> **WHAT THIS TASK INVOLVES**: If a line holds the word "computer", copy it from the entries.

--- START ---

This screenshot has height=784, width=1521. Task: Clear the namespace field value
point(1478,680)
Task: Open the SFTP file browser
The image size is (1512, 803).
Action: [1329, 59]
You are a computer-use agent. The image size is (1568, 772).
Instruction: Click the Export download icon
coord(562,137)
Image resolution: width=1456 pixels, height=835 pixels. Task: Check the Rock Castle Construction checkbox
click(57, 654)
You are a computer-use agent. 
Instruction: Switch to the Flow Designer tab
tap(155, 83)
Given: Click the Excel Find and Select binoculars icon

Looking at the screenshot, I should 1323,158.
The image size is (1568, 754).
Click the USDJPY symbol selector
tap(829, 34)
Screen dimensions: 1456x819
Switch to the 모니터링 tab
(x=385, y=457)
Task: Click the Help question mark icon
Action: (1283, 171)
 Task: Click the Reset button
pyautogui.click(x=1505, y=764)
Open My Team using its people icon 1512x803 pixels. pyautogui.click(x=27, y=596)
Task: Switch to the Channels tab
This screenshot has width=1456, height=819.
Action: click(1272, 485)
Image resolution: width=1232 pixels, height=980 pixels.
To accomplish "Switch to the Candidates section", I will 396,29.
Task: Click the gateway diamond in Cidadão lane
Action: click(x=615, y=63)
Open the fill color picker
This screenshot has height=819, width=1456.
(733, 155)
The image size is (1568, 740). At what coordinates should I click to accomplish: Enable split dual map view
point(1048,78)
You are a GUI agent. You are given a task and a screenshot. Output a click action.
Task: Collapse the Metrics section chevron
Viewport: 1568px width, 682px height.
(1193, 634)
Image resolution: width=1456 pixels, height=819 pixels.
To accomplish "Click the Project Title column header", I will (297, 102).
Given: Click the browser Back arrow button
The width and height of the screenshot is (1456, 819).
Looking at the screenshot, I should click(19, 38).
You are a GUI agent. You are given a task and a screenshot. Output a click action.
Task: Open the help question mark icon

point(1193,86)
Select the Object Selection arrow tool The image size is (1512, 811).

--- END ---

> **OUTPUT OF THE TASK**:
You are a computer-use agent. The image size is (1568, 772).
You are a computer-use agent. 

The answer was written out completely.